Web3.0 communities, such as “Friends with Benefits,” also mark an interesting shift in community dynamics.
1) Because DAO balance sheets exist on public blockchains rather than private audits, there are higher expectations for transparency, proactivity, and equality within the community
2) DAOs introduce lower entry barriers, reducing the switching cost of becoming a member. DAOs with similar missions are thus forced to compete by offering incentives that meet members’ needs
3) Community members gather around a shared purpose (hiring staff, funding investments, etc.) and directly control assets through tokens, reflecting active participation and ownership
4) Community members can use pseudonyms and be located anywhere in the world, meaning the community’s common bond doesn’t need to stem from geography, identity, or past experiences
We are obsessed with entrepreneurship and will actively play a role in rewriting the rules again and again. As DAOs usher in a new wave of community development, Web3.0 is certain to transform how communities are designed and managed today.

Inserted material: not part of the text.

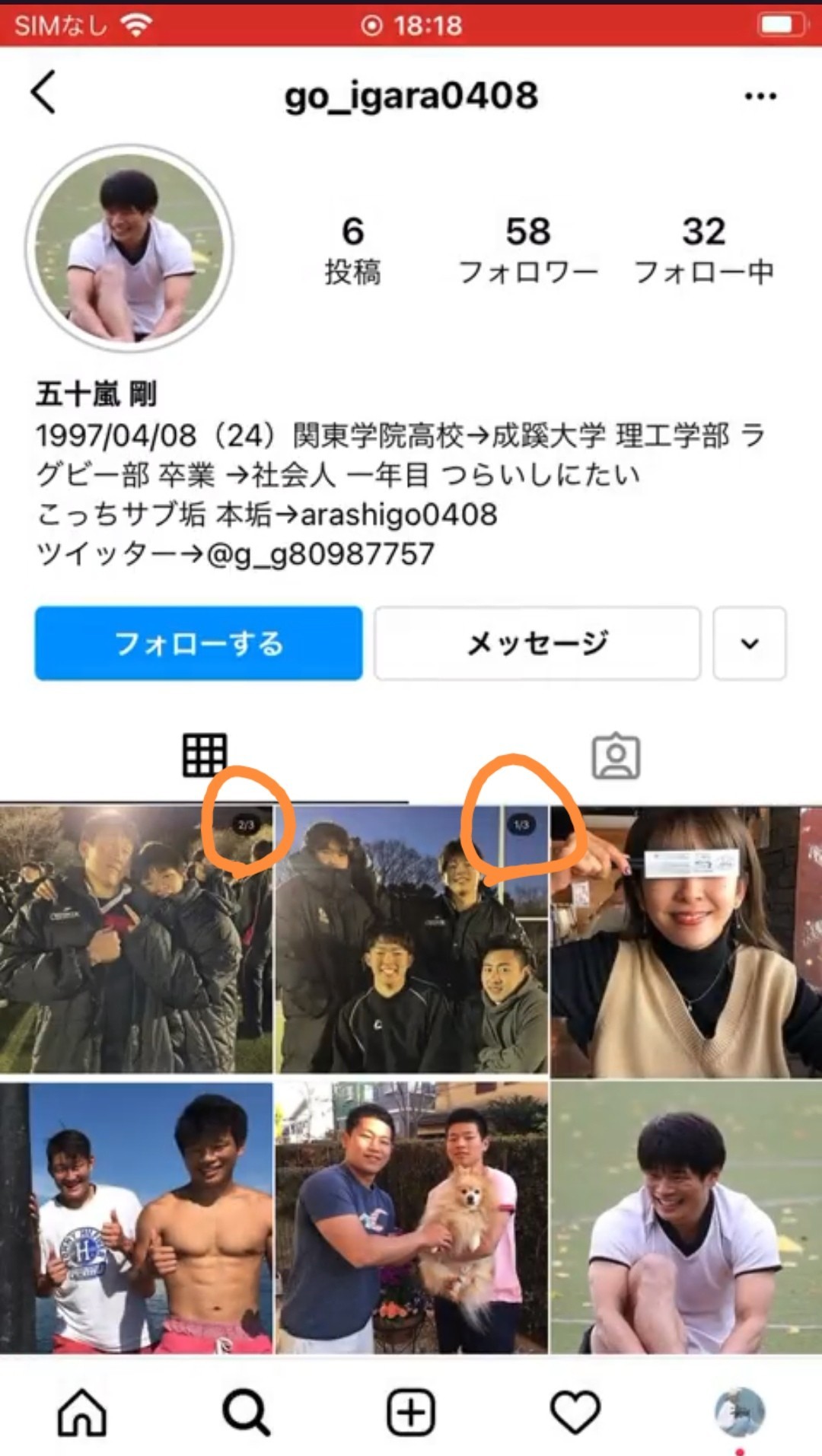The height and width of the screenshot is (1456, 822).
Task: Open メッセージ to send a message
Action: point(537,643)
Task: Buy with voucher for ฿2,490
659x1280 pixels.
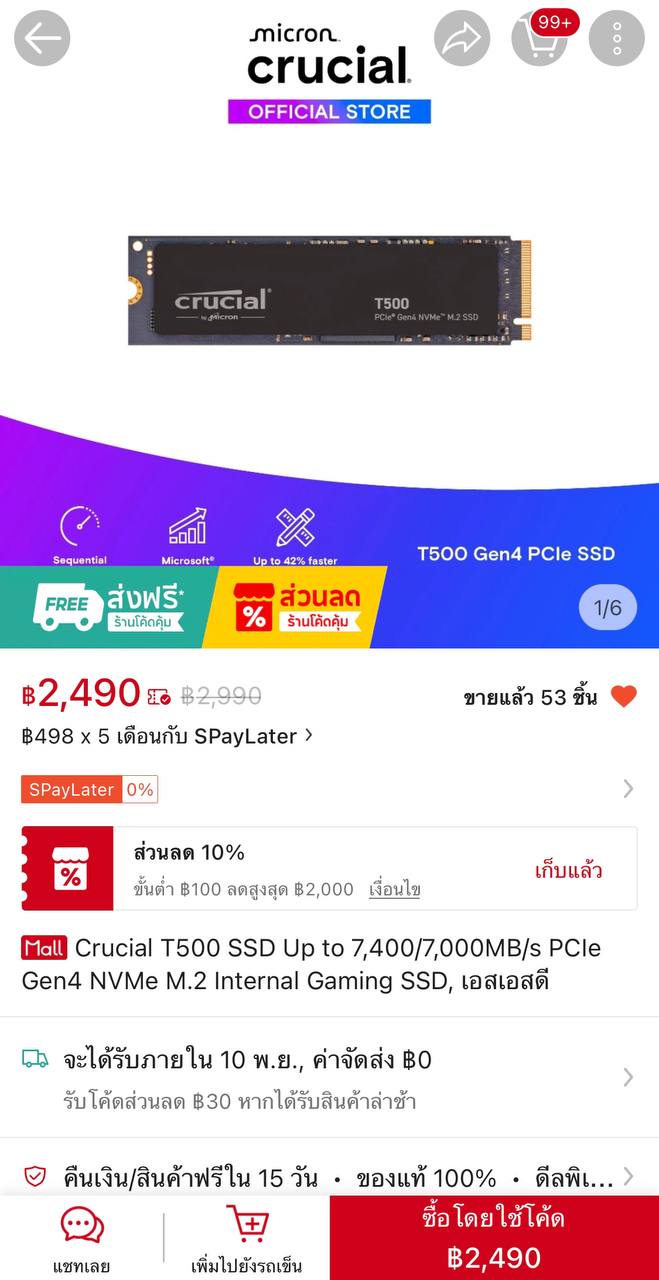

In summary, I believe today’s communities are already shaping—and will continue to shape—the following aspects of Gen Z lifestyles:
- Where we live (in community houses, co-living with like-minded peers, e.g.: Edyfi, Launch House, ADVNTR House, Together Casa)
- Where we learn (moving beyond traditional universities and institutions toward cohort-based learning, e.g.: Maven, On Deck, Monthly).
- Why we work (blurring the line between work and self, e.g.: leaving traditional corporate jobs to pursue careers in crypto, decentralized finance (DeFi), non-fungible tokens (NFTs), and Web3.0).
- What content we consume (creators, relatable personalities, short-form content)
- Who we identify with (belief in DAOs > religion, government, corporations, etc.).
The bottom line is that community builders and Gen Z brands today face increasing pressure—and opportunity—to plant the seeds of community. It all comes down to understanding Gen Z and meeting their needs.